Dimitris's research is at the intersection between critical security studies and migration/refugee studies. Dimitris is interested in how migration is governed, perceived, portrayed, and experienced amid increasing insecurities. He focuses particularly on the dynamics between security discourse and practice and their human impact. He approaches these issues from an interdisciplinary, and mixed methods standpoint.

Mabel Lie - Research Associate - Population Health Sciences Institute, Newcastle University

Following a research journey that began with applied linguistics, a PhD in sociology and social policy, and postdoctoral research in the third sector, Mabel had a career of more than 16 years as a qualitative health researcher. Her research has covered topics such as stroke and elderly care, prenatal diagnosis and antenatal care, and qualitative research embedded in clinical trials, to improve recruitment and to evaluate trial processes. Mabel is interested in applying relevant theoretical frameworks to assist in analysis, and community participatory approaches in public health research.

Tony Champion - Emeritus Professor of Population Geography - Newcastle University

Tony has 50 years of research on population distribution, migration and residential mobility, mainly within an urban/rural framework. Hi current work is on assessing 50 years of international research on counterurbanization; the long-term decline in migration rates, both internal and international; the drivers of internal migration, including the regional and local impact of immigration; differential city growth in demographic and economic terms, including 'left-behind places'; and the patterning and local impacts of migration to and from universities, including factors affecting student/graduate retention. 

Henna Asikainen - Artist

Henna is a Finnish artist based in the UK. Her practice explores humans’ complex relationship with nature and its intersections with social justice, climate justice, migration and notions of belonging. 

Henna’s work is often made with the participation of people who have a lived experience of displacement and of seeking sanctuary. These participatory projects explore ecological and social issues through communal experiences within different landscapes and examine issues such the importance of access to nature and green spaces and how a sense of homelessness – of not belonging – is produced through exclusion. 

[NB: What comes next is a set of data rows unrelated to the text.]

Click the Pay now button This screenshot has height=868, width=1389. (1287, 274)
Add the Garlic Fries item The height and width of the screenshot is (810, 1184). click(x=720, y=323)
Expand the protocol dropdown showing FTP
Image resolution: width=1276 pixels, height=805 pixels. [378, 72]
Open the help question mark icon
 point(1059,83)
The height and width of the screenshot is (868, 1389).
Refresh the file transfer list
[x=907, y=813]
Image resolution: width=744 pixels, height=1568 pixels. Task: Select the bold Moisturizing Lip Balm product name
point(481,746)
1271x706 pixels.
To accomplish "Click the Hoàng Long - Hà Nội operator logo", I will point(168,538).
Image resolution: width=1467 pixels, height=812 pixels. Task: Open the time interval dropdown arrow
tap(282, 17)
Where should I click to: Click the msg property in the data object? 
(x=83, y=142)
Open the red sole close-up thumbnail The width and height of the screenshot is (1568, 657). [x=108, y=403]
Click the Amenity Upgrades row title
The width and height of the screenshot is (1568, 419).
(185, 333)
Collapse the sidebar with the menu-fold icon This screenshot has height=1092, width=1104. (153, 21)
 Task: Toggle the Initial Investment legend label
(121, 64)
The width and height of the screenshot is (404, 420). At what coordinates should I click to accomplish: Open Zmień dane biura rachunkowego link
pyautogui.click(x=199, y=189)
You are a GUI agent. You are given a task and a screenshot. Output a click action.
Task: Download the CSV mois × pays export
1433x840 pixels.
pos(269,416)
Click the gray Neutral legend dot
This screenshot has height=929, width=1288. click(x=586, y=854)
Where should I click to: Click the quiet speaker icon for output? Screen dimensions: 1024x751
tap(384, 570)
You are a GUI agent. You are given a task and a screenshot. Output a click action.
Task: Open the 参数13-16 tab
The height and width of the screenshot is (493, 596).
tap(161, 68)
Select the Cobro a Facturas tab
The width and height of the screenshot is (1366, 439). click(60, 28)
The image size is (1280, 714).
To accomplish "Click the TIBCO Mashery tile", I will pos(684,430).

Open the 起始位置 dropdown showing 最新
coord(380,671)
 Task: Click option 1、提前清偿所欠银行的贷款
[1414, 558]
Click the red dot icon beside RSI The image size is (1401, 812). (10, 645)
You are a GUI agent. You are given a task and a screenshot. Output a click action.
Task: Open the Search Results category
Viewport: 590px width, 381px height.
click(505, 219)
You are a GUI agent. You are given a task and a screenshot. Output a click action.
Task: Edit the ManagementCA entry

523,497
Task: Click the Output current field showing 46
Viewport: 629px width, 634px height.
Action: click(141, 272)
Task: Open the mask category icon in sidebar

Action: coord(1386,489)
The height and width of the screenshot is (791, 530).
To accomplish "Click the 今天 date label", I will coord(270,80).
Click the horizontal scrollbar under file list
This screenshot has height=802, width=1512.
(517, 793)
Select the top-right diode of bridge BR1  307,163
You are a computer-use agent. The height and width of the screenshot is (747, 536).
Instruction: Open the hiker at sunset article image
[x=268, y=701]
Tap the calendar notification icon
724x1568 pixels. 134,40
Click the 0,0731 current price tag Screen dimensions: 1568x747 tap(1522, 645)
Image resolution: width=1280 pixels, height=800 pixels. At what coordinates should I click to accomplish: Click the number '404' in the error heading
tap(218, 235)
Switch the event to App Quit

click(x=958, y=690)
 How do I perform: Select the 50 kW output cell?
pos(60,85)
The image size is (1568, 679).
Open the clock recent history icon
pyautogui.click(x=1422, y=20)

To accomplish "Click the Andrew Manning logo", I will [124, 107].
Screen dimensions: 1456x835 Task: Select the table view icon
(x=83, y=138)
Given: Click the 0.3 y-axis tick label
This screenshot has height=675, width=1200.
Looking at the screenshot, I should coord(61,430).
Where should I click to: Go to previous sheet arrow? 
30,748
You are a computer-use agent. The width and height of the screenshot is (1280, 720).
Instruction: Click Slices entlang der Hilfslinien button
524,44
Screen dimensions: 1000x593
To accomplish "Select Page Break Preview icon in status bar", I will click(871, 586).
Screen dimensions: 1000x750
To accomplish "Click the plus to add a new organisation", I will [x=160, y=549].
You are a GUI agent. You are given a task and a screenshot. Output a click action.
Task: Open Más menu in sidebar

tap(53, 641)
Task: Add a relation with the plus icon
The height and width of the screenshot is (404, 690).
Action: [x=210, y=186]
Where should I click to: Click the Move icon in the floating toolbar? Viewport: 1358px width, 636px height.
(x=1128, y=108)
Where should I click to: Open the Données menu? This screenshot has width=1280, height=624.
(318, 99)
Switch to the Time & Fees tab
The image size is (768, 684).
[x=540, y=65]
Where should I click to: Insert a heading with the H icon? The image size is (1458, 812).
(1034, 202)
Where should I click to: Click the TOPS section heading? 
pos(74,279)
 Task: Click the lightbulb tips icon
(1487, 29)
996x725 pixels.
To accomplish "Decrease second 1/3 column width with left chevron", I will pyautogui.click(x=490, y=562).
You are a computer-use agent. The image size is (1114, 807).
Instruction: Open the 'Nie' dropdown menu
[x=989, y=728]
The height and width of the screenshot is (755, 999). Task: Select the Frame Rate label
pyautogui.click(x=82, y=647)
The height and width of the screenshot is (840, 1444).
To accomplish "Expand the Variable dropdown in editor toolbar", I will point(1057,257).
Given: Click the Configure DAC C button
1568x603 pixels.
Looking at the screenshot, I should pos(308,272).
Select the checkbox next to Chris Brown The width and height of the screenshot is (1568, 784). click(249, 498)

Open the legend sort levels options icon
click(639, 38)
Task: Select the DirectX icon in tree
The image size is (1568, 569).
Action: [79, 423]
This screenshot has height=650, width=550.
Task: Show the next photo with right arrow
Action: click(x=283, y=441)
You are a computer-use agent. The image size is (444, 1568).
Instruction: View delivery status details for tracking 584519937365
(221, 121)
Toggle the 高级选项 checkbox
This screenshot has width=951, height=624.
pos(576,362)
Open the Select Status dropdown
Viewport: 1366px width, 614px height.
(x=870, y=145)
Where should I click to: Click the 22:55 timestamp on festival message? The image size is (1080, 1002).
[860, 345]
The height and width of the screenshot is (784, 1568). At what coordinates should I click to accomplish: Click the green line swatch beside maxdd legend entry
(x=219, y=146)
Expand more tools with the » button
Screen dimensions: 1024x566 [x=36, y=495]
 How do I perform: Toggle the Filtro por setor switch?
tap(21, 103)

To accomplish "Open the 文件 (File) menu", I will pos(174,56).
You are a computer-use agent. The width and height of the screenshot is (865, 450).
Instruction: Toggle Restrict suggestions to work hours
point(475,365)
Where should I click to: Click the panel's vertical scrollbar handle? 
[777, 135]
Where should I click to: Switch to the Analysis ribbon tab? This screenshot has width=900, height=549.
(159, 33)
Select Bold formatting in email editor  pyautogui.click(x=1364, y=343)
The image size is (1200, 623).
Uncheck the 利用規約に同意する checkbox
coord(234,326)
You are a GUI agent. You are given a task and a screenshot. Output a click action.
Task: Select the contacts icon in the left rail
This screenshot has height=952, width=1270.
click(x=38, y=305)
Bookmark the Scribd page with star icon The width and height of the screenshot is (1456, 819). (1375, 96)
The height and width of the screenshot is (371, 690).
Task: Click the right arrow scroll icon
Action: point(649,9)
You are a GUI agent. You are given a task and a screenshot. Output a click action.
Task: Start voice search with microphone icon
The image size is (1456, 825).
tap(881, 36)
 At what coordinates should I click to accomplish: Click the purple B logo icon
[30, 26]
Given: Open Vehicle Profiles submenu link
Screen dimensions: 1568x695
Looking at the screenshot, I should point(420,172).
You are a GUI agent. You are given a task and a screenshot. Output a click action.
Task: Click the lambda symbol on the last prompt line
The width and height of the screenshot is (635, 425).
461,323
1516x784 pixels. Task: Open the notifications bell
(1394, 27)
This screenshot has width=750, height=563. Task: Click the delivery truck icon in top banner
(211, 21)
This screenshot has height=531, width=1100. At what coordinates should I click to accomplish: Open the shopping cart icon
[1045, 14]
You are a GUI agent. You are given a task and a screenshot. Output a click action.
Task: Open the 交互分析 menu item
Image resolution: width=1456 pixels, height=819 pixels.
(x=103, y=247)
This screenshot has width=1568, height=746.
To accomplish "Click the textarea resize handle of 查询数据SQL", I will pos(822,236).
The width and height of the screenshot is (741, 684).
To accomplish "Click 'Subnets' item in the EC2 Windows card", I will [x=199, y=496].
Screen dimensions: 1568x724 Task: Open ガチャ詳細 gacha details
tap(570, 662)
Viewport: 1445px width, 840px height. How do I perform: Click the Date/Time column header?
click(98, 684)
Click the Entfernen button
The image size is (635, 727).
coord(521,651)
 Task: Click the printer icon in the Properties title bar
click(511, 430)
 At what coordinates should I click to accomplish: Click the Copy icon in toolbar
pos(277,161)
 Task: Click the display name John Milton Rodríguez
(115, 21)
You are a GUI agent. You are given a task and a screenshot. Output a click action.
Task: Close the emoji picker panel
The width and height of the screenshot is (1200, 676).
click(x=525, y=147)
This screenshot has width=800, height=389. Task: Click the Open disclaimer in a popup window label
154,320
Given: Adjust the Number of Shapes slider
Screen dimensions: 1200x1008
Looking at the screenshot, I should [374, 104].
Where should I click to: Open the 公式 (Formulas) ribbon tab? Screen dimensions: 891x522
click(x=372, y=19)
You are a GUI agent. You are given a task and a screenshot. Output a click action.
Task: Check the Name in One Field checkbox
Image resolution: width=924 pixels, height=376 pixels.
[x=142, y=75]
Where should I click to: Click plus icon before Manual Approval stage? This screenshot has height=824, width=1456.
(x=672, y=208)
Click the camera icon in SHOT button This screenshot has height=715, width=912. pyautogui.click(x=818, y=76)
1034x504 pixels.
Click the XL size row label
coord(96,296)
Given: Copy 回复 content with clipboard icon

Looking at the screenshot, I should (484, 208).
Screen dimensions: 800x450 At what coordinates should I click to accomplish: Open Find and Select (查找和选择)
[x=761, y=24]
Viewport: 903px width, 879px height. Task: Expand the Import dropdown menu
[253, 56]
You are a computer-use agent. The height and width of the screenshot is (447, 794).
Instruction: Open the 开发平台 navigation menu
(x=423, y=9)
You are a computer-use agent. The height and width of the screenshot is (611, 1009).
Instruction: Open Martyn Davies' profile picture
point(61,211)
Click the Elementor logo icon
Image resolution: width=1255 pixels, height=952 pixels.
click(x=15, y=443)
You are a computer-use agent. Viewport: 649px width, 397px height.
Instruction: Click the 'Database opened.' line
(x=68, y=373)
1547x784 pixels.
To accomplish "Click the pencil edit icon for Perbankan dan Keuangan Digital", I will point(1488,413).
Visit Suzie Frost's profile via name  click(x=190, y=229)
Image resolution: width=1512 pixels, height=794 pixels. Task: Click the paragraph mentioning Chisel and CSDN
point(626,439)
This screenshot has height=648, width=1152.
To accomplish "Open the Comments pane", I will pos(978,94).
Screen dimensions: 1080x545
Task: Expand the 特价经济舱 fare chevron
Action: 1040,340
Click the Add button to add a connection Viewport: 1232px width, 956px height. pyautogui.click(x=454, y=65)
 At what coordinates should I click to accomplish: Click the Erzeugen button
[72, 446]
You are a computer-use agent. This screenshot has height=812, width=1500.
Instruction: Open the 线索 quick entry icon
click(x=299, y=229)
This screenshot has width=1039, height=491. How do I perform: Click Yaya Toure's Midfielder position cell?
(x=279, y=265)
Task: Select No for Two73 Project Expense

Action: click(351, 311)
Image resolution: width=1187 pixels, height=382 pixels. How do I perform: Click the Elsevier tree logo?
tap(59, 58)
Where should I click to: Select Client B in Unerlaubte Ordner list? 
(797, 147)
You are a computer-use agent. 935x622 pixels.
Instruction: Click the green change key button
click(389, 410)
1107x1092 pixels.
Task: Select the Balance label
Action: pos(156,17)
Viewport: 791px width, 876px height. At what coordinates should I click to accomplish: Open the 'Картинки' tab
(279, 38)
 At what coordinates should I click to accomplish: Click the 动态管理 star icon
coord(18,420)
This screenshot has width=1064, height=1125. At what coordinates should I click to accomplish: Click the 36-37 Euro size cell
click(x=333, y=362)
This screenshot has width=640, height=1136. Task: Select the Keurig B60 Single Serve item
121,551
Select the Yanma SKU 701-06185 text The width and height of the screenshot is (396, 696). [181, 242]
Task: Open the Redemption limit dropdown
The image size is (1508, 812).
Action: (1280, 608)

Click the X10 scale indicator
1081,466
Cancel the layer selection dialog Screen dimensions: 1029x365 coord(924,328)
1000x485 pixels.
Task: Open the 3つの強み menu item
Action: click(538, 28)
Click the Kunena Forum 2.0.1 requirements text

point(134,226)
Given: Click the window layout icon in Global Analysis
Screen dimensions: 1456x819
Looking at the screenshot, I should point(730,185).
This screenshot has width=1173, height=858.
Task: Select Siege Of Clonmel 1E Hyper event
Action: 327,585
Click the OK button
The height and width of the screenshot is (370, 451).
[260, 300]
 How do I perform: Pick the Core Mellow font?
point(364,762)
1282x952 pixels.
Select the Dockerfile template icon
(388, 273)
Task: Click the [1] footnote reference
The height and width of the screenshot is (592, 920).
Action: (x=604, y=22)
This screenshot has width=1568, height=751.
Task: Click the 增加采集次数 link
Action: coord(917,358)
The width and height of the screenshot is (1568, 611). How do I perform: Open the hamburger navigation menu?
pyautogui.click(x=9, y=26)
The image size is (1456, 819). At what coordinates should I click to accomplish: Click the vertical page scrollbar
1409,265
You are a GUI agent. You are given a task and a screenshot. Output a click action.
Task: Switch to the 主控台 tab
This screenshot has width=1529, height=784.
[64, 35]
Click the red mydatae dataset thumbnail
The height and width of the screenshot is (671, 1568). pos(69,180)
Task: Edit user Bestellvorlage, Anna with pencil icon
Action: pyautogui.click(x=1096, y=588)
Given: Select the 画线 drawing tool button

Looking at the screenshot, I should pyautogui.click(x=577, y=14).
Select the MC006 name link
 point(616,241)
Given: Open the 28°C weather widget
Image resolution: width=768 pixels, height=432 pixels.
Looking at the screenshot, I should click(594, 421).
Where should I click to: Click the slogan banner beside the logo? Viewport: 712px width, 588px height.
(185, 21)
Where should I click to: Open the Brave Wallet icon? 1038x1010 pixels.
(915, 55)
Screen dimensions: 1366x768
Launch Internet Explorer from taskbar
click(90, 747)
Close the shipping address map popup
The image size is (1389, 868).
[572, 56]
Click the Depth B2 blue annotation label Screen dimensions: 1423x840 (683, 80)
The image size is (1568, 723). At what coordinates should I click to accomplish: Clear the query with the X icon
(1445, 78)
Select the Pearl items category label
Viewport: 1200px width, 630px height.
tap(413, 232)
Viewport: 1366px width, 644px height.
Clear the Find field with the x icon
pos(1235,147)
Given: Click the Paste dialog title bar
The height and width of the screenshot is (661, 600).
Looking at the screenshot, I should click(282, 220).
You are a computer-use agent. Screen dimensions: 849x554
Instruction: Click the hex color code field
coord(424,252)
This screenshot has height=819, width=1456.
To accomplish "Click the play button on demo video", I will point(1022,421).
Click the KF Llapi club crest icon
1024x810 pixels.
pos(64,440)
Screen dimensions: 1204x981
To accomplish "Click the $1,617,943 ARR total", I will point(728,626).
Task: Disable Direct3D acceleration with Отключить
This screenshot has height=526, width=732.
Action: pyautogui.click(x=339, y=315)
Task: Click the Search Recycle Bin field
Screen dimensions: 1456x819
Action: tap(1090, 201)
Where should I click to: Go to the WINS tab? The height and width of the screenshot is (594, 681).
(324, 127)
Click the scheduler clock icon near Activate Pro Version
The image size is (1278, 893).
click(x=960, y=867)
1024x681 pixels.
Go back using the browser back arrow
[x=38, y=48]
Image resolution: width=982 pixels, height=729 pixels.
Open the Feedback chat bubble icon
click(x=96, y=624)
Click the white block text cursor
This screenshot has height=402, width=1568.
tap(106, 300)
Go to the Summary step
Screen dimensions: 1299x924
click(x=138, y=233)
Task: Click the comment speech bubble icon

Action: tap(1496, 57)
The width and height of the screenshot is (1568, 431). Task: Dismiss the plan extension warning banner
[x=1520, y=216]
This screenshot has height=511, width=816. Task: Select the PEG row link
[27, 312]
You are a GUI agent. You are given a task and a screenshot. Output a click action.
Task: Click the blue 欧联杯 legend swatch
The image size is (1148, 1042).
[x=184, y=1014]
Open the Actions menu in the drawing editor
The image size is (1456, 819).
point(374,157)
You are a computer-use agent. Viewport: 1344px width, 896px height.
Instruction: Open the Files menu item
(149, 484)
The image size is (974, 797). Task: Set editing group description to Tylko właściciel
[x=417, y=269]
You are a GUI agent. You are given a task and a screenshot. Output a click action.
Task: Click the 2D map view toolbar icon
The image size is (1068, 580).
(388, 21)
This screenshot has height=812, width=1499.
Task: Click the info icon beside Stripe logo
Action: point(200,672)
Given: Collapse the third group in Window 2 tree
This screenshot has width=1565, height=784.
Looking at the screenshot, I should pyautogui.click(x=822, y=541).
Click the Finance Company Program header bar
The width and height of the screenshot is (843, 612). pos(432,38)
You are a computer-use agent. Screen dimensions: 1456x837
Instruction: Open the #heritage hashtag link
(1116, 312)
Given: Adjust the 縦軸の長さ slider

Peter Hopkins - Professor of Social Geography – Newcastle University

Peter’s research interests in relation to migration focus on both the lived experiences of ethnic and religious minority young people who have a migration background (or who have parents or grandparents that do), and refugees and asylum seekers' (including the experiences of unaccompanied asylum seeking children, accounts of migration, negotiations of public spaces, and navigations of the Covid-19 pandemic).

Dr Soudeh Ghaffari – Lecturer – Newcastle University

Soudeh is a Lecturer in Social Geography and is interested in migration, policy making, discourse and cultural studies.

Jen Laws - Asylum Matters

Asylum Matters works in partnership locally and nationally to improve the lives of refugees and people seeking asylum through social and political change.

Dr Ashwiny O. Kistnareddy - Leverhulme Research Fellow - Refugee Studies Centre – University of Oxford

Ashwiny’s project focuses on refugee and asylum-seeking children as a critical site of intervention. She is examining provisions and wellbeing for children in refugee camps as well as after resettlement in the UK. She is a former secondary school teacher who worked with ELD students. She volunteers to teach English to refugee children through Jacari Oxford and Cambridge Refugee Resettlement Campaign. She is also a member of Asylum Welcome. Her latest monograph, Migrant Masculinities in Women's Writing: (In)Hospitality, Community, Vulnerability was published by Palgrave Macmillan in 2021 and her manuscript Refugee Afterlives: Home, Hauntings and Hunger is forthcoming with Liverpool University Press.